His smile faded. “It’s not going to be easy to find all their parents. Especially little Carli’s.”
“It’s not even going to be easy to get them out of Scotland. Not with the remaining scientists still sniffing around.”
He kissed my nose, then splashed out of the water with me still in his arms. “Let me worry about all that. Right now, we need to get dressed, then get back and see if the vultures have left us any pizza.”
Epilogue
In the end, getting the kids out of Scotland wasn’t the problem I thought it would be. I’d forgotten that Trae was a thief by trade, and any thief who could get a will-o’-the-wisp to steal a ring wasn’t going to find it all that troublesome to get help transporting stolen kids back to their country of birth.

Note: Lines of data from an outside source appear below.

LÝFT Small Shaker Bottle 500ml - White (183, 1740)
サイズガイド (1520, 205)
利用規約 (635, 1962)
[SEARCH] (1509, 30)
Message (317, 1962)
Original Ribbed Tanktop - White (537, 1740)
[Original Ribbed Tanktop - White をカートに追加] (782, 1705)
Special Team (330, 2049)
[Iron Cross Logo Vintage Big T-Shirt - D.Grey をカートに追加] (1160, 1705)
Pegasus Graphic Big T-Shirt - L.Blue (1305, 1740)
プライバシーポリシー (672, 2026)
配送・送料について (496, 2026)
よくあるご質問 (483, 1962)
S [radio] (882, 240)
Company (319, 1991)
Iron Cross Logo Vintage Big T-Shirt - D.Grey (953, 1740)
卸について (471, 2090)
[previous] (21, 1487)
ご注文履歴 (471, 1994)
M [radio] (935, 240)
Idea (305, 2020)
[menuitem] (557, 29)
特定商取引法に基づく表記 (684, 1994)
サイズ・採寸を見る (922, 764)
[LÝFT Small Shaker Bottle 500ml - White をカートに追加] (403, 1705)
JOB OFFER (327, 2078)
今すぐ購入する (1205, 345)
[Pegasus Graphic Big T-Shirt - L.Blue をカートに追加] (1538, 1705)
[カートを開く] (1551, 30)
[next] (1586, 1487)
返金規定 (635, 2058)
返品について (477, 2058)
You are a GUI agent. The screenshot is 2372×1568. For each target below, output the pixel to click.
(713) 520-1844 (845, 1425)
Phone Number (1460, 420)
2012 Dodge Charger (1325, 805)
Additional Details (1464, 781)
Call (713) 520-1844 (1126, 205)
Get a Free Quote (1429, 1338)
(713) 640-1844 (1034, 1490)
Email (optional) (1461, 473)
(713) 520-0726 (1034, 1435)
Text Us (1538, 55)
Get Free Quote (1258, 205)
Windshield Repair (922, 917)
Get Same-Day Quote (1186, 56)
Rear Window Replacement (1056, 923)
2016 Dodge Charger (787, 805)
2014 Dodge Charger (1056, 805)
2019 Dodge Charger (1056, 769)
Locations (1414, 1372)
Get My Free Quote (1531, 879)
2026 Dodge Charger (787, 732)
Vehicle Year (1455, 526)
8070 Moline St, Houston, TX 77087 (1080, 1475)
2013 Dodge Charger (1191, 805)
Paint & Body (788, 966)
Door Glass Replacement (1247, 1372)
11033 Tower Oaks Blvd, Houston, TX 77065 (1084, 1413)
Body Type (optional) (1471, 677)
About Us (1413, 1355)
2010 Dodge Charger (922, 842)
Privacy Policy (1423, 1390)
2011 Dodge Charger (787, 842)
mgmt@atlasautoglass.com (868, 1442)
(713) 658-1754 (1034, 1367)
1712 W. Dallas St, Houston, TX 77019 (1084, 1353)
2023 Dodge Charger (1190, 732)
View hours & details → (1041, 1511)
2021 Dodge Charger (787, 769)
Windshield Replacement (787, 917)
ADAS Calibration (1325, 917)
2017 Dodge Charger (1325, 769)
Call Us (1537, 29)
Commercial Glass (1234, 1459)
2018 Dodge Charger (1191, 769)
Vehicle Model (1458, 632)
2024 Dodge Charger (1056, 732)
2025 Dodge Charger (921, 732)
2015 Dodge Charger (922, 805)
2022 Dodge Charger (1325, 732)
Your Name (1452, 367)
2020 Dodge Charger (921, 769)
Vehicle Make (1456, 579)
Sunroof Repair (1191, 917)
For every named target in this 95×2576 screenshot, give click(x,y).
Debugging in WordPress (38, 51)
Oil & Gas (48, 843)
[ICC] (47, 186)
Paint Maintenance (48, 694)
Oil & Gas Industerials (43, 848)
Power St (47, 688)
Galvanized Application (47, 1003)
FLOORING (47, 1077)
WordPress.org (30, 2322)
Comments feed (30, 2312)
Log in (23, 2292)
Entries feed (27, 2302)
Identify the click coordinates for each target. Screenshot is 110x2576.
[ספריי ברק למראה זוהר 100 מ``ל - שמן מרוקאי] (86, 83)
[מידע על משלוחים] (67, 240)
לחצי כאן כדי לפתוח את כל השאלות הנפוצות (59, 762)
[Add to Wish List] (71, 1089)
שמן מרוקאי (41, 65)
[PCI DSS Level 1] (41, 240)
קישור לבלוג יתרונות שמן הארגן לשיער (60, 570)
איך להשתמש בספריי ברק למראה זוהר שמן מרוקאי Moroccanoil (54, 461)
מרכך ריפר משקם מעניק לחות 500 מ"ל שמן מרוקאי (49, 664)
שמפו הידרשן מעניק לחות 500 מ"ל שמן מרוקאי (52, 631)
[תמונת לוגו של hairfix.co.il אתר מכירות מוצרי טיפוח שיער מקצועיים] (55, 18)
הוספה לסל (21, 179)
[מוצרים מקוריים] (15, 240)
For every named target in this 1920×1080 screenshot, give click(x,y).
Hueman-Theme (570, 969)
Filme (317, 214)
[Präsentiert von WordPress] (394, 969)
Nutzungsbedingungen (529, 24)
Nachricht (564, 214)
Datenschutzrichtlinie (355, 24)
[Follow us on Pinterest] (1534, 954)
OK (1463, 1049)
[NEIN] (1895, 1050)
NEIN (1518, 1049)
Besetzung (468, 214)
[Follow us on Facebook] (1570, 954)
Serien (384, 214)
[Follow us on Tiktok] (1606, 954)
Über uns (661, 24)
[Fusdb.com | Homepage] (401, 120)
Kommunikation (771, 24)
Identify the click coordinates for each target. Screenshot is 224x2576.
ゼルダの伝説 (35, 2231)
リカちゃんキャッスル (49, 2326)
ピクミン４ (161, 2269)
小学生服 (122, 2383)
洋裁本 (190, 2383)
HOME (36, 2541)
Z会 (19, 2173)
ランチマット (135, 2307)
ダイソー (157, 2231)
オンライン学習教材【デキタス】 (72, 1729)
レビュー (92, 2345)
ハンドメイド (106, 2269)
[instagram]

Nor was it hard to find most of their parents. Jace and Cooper had both been snatched when they were older, and knew their home addresses. Their reunion with their parents had been a joyful thing, and just as many tears had flowed down my cheeks as theirs—especially when it came time to say good-bye.
Tate and Marco were both several years younger, but they’d also been captured more recently. Armed with their surnames and the descriptions of their cliques and the surrounding lands, Trae and his friends had tracked down their families pretty quickly.
Sanat was tougher. The littlest of the boys, he’d come into the cells only six months after Carli, and he really couldn’t remember all that much about his family. We had their names, of course, but that wasn’t a whole lot of help when it was a common surname. And all he could recall about where he lived was a bell. A shiny silver bell that had rung out every dusk.
It took us a month to find his home—a tiny cliff-top village. His clique was not connected to any of the thirteen major ones. He’d been the only son in a family of fourteen, and the party had gone on for days.
Which left us with little Carli, who couldn’t remember anything except her mom’s pretty smile and long brown hair, and her dad’s blue eyes and bad singing voice.
Then one of Trae’s friends came through with a list of missing air dragons—how, I have no idea, when all the cliques seemed determined not to help out more than necessary—and there she was. Carli Symmonds, whose small clique owned a two-thousand-acre ranch over near Wolf Creek in Montana.
We stayed there for a week, and leaving her was probably one of the hardest things I’ve ever had to do. In so many ways, that little girl had kept me sane in a place of madness, just as she and all the kids had kept me going once I was out. If Egan had been my rock and my strength, then the kids had been my sanity.